Their new project, designed by Kurt Lotterschmid himself, was called ”Sirius” and the production started as early as 1998 and it was unveiled for the first time in 2000, and it was produced as a one-off in 2004. The cutting edge modern design and a striking name taken from a star tells half the story. Lotec’s engineers used the lightest materials possible for the bodywork, which is composed of… get ready… chrome-molybdenum tubular steel-carbon fiber composite, which was more than enough to reduce its kerb weight to just 1280 kilograms (2821 lbs). Despite its feather lightness, it still had scissor doors and enough room for two people inside. The interior was less flamboyant than the outside as it was as simplistic as possible, which definitely creates a lovable contrast. Moreover, the driver is met with copious amounts of carbon fiber inside the Sirius, reminding them how light and quick the machine they are driving. Meanwhile, a fixed spoiler at the back keeps the car on the ground at all times and race-spec Brembo power brake system and ABS meant that could stop just as well as it could accelerate.

Pure Speed Machine: by Mercedes-Benz V12

While Sirius was a good looking and lightweight car that can even be considered one of the first hypercars, what made it so great was the powertrain.

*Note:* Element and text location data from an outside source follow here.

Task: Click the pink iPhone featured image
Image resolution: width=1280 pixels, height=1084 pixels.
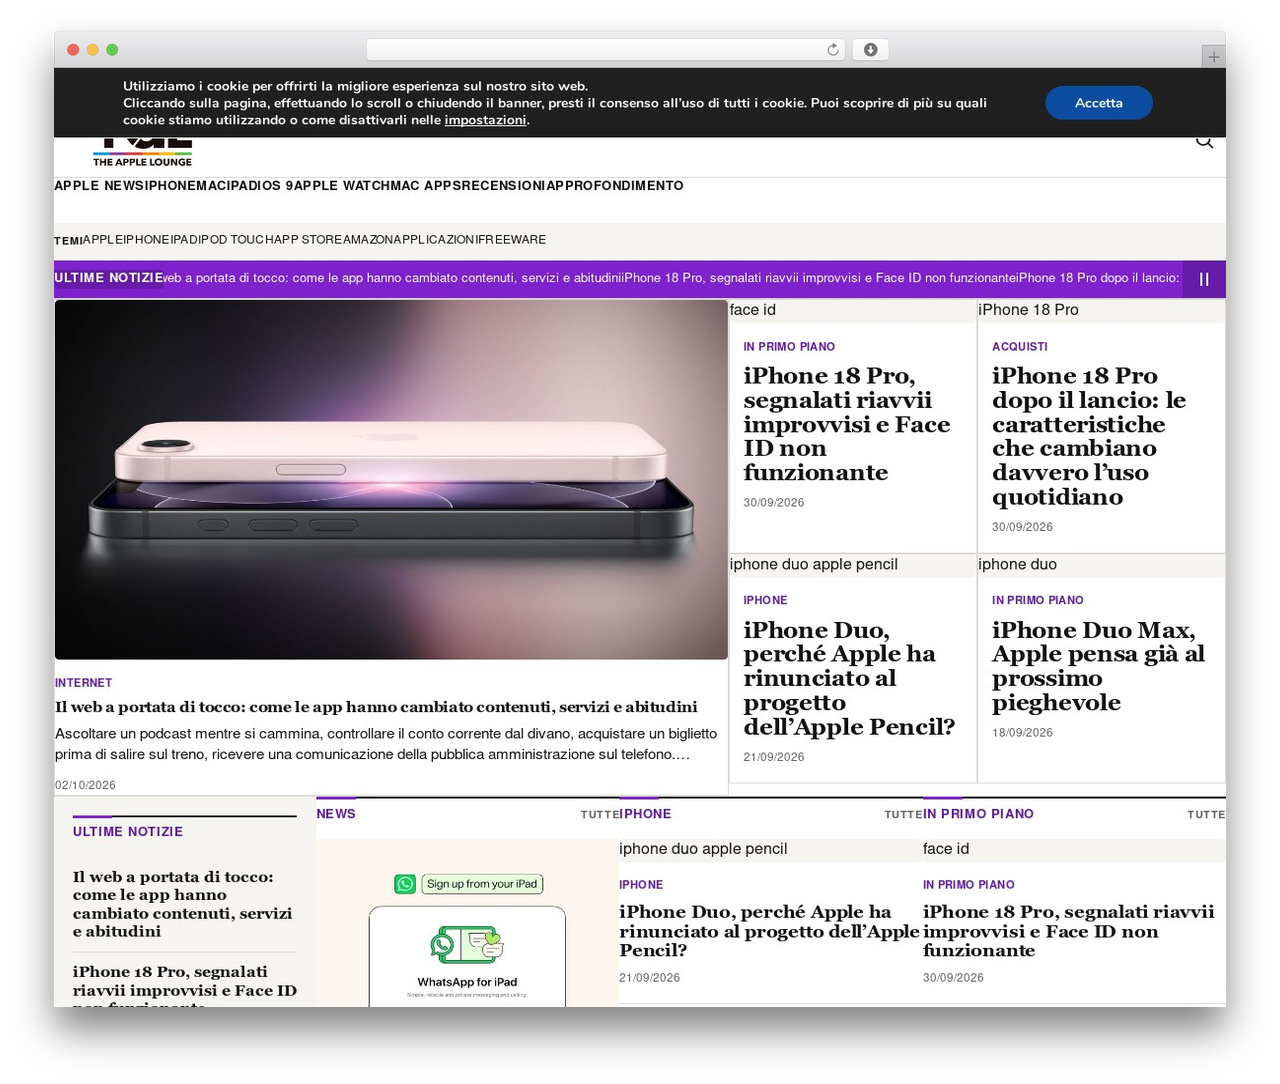Action: (x=391, y=480)
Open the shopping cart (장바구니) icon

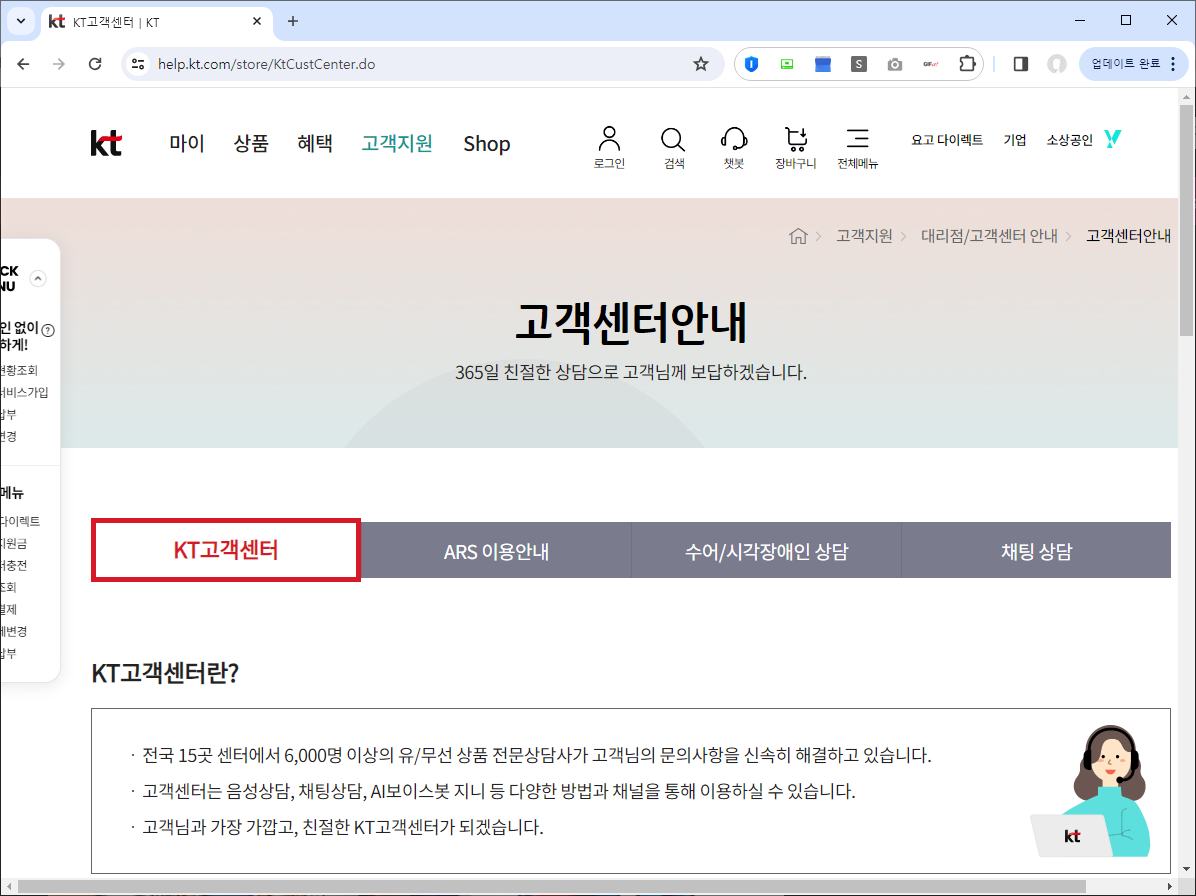click(795, 146)
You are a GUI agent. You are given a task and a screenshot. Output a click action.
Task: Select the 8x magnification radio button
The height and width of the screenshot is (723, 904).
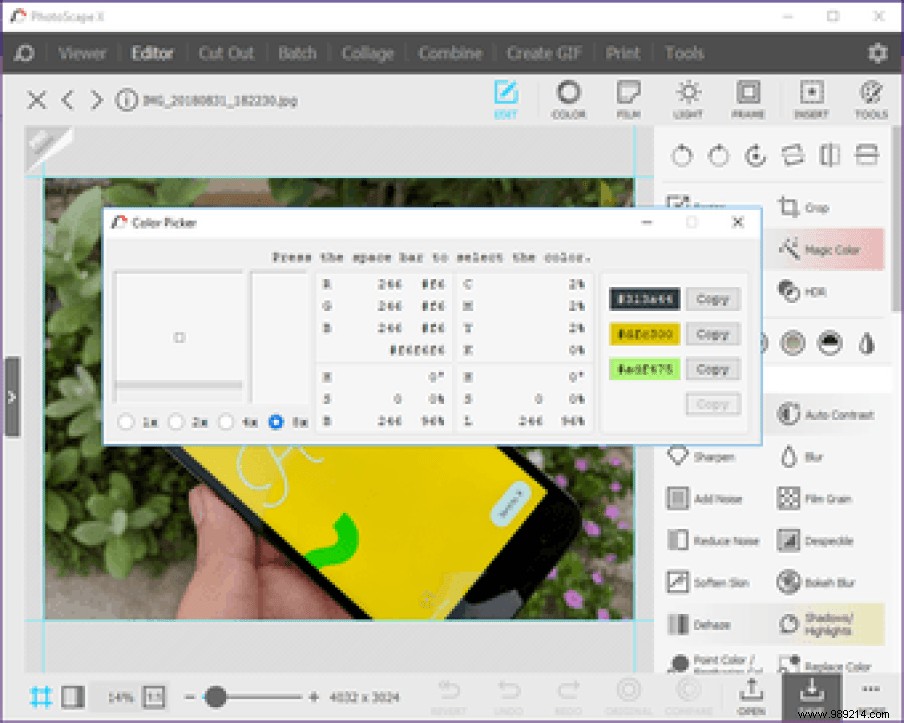276,422
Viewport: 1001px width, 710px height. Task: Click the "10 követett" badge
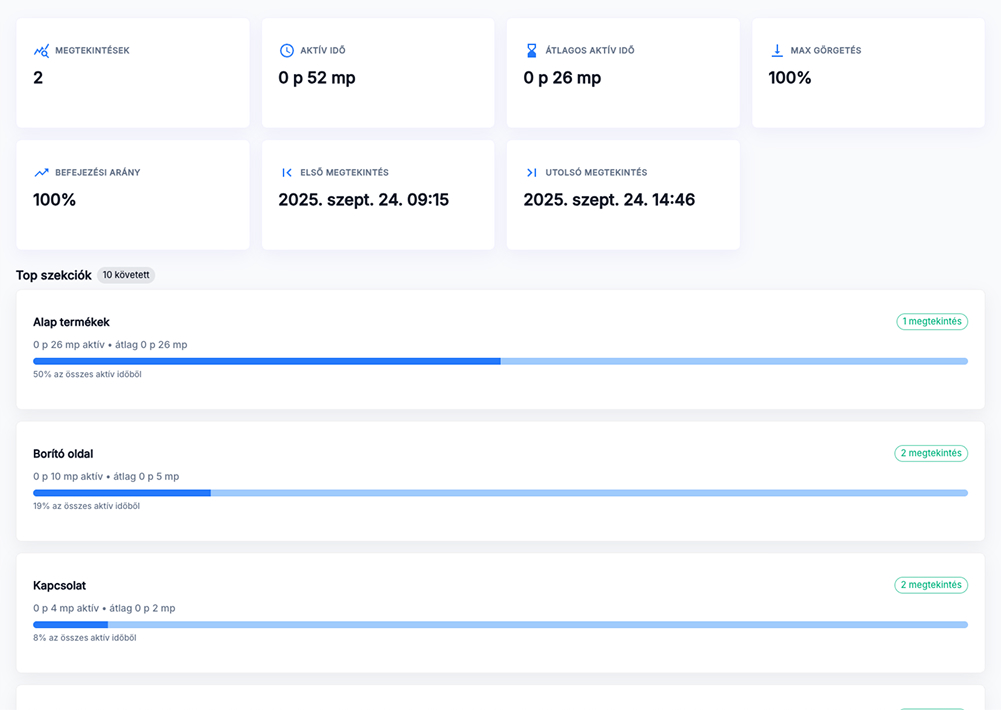point(126,275)
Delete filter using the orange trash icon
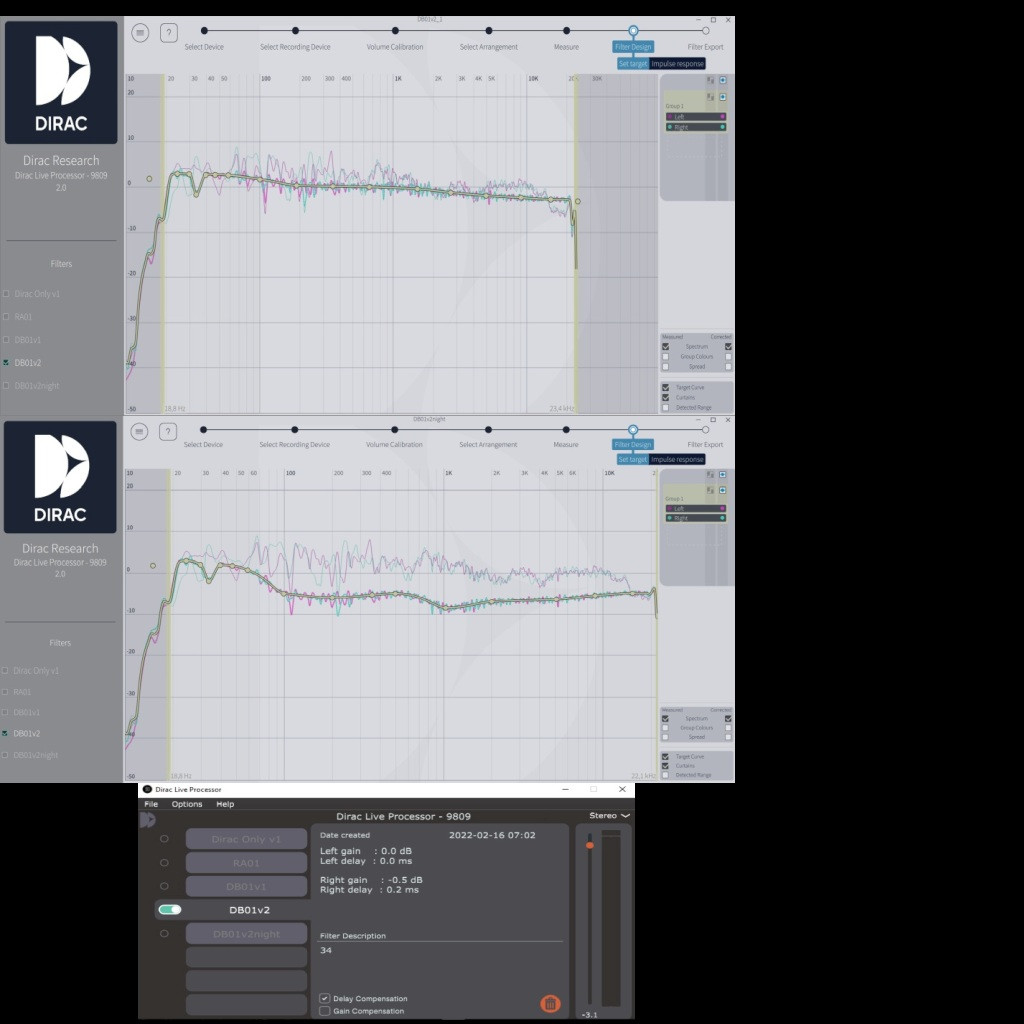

It was fitted with a heavily modified 6.0L twin-turbo Mercedes M120 V12 engine, producing 1,000 HP and 1,100 NM at 0.85 bar boost and 1,200 HP and 1,320 NM at 1.20 bar boost. But it gets even better, as this massive power was put on the tarmac through a quick 6-speed manual transmission. According to Lotec, it could reach 60 mph in 3.8 seconds, but with that amount of power, we’re sure that it can reach in around as low as 3.2 seconds. Lotec never made any top speed runs with it, but considering that C1000 could surpass 400 km/h, it is believed that Sirius could also surpass 400 km/h as well, and even go beyond. Definitely with the 1.20 bar boost, that’s for sure. Back in 2004, when Bugatti was still putting their finishing touches on Veyron, very few cars could match Sirius’ performance. Sadly, the Sirius was never mass produced as a result of financial troubles, and when Veyron 16.4 was introduced in 2005, it caught up the world by storm and hailed as an engineering achievement, while Lotec did the same long before them.

A newer Sirius design that surfaced in late 2008 but never finalized.

Lotec had plans to return to making supercars and a second generation Sirius in 2008, but as a result of unknown reasons, the modernized Sirius never happened, and Lotec never surfaced ever since. Knowing how powerful the old Sirius is, it is easy to guess that the new one would’ve been even better and be a worthy modernized rival to the Veyron. Brands like Lotec are the unsung heroes of the hypercar world, and this is exactly why Sirius deserves to be remembered and recognized as one of the best independent hypercars ever made. Thank you for reading this issue of Raving Rarities, and I hope to see you on the next rare gem.